Task prompt: State how many lines in the data below contain the string "status". Reply with the number alone.

[Data records]
■ ■ ■ ■

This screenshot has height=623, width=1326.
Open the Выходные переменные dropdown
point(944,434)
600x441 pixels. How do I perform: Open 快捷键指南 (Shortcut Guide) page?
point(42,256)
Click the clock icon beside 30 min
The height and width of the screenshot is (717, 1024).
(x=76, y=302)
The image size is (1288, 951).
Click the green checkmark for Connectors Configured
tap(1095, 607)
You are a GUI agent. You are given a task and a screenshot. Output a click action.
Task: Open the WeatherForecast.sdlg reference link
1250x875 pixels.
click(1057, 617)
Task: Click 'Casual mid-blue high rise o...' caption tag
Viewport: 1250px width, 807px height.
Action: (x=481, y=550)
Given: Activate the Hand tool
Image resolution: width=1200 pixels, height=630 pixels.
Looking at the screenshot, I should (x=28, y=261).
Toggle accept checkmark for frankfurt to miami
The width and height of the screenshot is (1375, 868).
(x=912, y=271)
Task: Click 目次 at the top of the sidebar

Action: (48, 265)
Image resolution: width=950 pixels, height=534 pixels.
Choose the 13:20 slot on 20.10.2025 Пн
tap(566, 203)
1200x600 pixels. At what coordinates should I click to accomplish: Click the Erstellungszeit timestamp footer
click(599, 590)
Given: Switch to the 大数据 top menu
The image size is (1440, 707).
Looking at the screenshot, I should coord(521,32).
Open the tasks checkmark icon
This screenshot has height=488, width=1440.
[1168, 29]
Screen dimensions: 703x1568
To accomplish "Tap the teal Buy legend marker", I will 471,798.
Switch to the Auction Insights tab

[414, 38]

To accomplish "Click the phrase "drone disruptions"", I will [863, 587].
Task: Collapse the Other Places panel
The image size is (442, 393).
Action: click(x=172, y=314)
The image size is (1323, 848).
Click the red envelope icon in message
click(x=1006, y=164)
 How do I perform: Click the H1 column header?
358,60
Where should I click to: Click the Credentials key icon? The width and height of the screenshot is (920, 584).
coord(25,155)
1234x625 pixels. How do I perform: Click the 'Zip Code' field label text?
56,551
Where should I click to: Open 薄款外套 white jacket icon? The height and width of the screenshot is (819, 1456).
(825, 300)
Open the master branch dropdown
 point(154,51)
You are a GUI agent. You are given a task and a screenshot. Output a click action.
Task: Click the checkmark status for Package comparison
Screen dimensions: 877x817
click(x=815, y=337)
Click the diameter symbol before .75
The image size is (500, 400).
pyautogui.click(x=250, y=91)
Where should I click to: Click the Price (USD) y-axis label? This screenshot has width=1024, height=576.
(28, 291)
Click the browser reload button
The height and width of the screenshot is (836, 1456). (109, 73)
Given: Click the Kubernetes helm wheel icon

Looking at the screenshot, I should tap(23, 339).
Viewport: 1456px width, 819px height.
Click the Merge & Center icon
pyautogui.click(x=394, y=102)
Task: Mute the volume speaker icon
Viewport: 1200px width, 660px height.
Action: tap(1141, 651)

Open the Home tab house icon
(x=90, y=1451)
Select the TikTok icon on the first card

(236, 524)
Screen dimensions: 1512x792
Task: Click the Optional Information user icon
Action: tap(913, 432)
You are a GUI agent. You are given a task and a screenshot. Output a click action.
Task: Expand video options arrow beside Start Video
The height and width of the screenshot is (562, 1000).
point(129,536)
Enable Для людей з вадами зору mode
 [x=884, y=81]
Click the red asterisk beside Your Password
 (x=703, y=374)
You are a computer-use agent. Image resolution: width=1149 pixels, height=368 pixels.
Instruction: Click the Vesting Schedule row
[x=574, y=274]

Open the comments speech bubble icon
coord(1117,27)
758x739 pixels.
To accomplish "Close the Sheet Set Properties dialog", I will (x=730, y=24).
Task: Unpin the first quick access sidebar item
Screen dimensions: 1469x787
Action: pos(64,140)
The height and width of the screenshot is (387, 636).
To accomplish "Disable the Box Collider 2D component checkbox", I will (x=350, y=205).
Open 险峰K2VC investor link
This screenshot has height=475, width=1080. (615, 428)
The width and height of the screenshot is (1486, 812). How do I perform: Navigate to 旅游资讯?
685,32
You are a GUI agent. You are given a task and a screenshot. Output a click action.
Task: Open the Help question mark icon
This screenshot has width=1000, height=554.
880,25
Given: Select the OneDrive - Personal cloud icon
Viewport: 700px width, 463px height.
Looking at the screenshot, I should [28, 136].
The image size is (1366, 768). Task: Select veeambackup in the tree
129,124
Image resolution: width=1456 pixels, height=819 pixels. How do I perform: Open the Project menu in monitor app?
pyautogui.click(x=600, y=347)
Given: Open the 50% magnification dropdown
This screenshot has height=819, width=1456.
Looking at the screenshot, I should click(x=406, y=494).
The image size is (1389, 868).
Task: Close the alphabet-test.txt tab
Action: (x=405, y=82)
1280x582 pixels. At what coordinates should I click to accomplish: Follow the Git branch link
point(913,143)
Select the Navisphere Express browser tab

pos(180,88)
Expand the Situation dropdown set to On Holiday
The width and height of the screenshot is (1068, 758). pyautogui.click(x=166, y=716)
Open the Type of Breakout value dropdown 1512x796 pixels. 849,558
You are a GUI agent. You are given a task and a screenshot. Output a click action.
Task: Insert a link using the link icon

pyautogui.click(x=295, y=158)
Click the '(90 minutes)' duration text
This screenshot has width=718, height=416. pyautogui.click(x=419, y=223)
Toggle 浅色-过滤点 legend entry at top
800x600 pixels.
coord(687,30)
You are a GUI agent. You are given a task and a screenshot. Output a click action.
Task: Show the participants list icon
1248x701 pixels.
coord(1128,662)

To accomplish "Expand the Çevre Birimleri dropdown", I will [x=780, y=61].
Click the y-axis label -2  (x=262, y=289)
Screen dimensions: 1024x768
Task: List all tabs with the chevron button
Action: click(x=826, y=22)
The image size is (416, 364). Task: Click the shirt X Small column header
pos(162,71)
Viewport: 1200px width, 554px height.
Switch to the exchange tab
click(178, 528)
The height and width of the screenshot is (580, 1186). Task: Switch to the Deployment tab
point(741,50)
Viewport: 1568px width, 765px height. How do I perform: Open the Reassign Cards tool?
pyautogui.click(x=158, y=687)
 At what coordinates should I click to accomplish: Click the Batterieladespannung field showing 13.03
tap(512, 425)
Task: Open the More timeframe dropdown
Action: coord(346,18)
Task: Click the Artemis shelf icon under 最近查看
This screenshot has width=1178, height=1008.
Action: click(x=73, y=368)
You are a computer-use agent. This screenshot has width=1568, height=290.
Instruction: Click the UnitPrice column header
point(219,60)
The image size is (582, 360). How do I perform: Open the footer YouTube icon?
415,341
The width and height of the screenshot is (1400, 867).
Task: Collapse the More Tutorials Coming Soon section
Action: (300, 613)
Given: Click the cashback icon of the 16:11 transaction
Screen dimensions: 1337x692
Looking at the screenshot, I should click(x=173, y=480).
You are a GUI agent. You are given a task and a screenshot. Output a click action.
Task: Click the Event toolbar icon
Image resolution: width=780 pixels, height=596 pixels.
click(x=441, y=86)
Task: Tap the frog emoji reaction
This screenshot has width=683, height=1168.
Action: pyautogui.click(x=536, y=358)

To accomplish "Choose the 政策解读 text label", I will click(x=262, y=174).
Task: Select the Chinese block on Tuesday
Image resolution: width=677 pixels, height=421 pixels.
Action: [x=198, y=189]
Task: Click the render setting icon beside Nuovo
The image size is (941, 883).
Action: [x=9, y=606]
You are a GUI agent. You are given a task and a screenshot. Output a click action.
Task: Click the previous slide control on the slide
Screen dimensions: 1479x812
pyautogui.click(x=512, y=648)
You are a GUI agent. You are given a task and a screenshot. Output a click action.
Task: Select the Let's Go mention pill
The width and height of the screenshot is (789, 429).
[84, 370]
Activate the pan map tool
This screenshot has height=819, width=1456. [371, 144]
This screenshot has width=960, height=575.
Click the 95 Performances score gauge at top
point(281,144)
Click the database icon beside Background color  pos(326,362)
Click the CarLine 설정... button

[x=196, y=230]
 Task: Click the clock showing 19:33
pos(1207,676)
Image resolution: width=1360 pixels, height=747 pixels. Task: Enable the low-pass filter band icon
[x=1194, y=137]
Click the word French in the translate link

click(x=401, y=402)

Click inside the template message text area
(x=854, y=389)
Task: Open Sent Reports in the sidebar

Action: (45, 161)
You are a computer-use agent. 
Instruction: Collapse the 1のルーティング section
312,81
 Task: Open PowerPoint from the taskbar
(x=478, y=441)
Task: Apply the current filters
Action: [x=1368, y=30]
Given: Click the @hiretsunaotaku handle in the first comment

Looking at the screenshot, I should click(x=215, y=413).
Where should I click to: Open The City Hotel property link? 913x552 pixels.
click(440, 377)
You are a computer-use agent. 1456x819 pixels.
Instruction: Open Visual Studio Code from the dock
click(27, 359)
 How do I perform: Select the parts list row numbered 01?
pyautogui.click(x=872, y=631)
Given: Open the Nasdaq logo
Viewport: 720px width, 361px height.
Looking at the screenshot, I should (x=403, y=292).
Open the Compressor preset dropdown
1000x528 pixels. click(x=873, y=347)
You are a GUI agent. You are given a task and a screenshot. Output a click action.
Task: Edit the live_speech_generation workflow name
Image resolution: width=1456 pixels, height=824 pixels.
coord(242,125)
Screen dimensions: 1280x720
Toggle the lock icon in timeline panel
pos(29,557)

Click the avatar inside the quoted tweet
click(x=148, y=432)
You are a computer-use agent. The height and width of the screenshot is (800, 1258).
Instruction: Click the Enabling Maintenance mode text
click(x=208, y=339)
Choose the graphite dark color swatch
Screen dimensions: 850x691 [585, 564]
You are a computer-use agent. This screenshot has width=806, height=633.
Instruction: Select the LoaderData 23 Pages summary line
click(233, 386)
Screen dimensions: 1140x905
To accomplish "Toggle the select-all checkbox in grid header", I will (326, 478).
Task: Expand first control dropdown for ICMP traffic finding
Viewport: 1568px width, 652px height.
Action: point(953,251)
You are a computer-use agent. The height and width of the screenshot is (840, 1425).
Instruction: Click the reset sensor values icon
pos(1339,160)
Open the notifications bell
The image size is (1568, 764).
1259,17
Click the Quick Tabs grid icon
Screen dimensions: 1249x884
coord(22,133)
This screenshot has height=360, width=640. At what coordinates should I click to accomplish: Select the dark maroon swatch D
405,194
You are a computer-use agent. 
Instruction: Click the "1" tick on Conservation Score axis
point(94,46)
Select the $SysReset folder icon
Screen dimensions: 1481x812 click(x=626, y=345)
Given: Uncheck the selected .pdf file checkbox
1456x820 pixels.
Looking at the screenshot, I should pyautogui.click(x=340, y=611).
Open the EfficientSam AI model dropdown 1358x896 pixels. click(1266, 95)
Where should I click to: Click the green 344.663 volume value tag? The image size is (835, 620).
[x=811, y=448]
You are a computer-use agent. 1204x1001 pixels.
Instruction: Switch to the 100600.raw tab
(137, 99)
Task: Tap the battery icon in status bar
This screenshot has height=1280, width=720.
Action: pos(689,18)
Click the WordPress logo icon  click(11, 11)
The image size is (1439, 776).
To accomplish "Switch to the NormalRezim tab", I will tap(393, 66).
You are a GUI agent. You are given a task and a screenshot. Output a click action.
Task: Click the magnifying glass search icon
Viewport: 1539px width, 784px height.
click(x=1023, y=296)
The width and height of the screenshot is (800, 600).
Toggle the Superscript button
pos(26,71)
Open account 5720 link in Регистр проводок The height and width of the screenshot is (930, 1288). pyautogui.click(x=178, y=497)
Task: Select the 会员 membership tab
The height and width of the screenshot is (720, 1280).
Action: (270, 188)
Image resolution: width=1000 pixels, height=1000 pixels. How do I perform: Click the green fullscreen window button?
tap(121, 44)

■ ■ ■ ■

Answer for this exercise: 2